[Input]
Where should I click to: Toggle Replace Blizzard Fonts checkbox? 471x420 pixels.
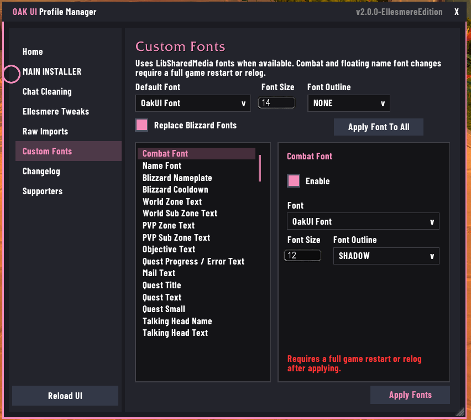pos(142,125)
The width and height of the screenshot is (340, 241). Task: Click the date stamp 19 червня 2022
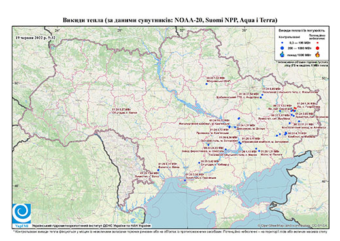[x=35, y=38]

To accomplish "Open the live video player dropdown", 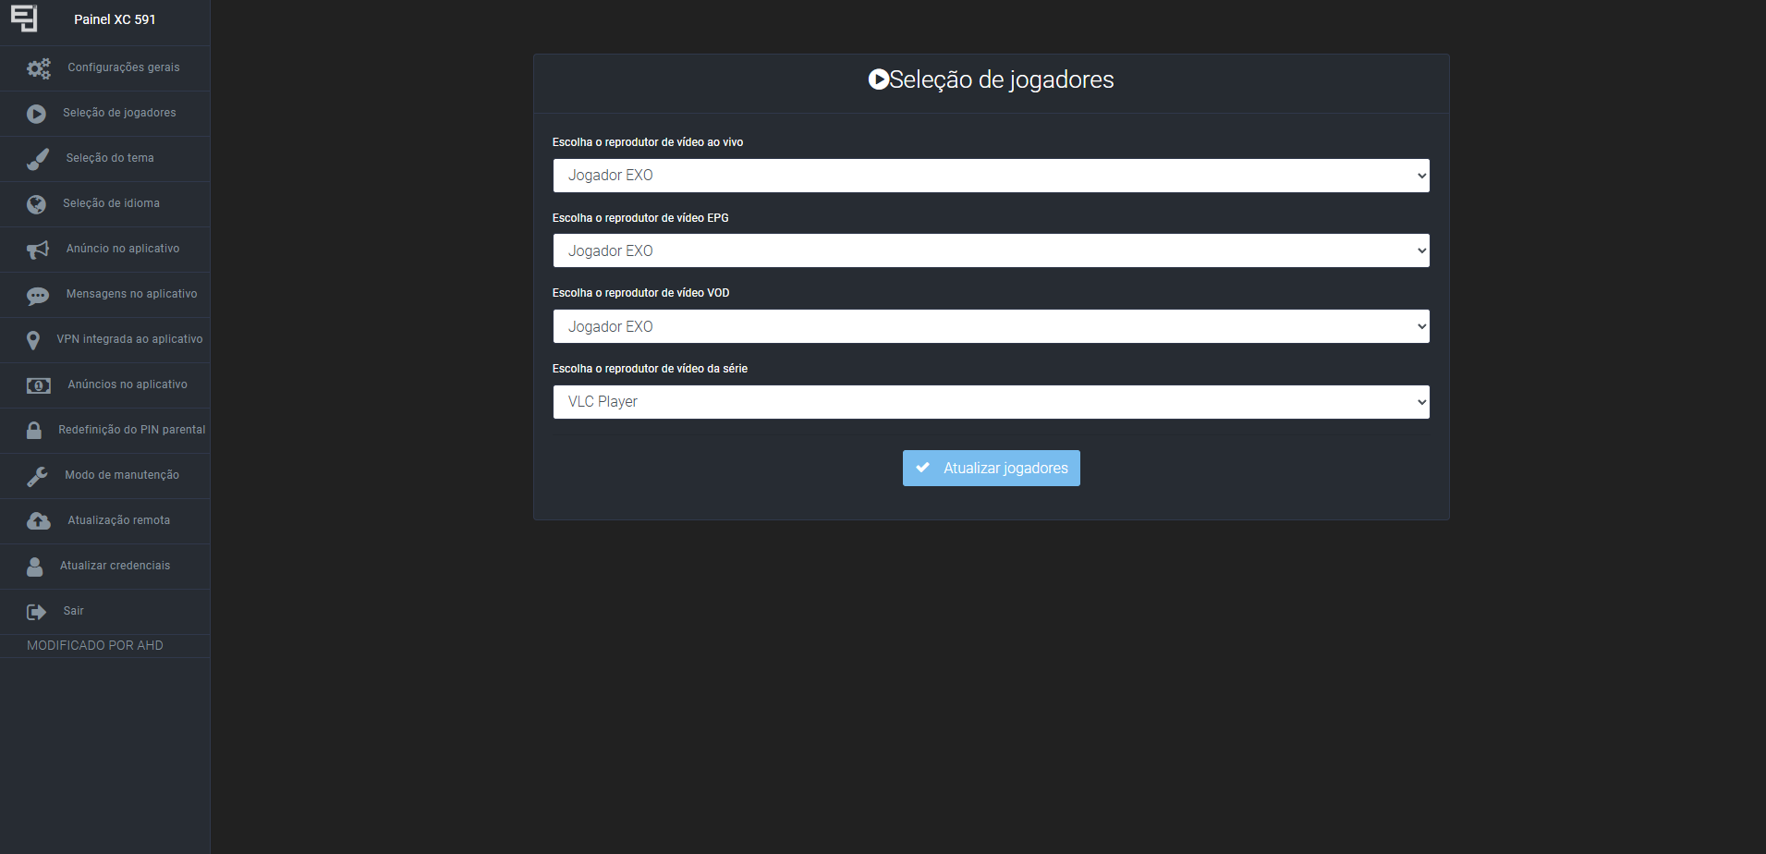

[Exercise aim] Output the material above word for word. Leave out its images.

[Answer below]
Where should I click to: Toggle Replace Blizzard Fonts checkbox? 471x420 pixels.
pos(142,125)
The width and height of the screenshot is (340, 241). Task: Click the date stamp 19 червня 2022
[x=35, y=38]

To accomplish "Open the live video player dropdown", 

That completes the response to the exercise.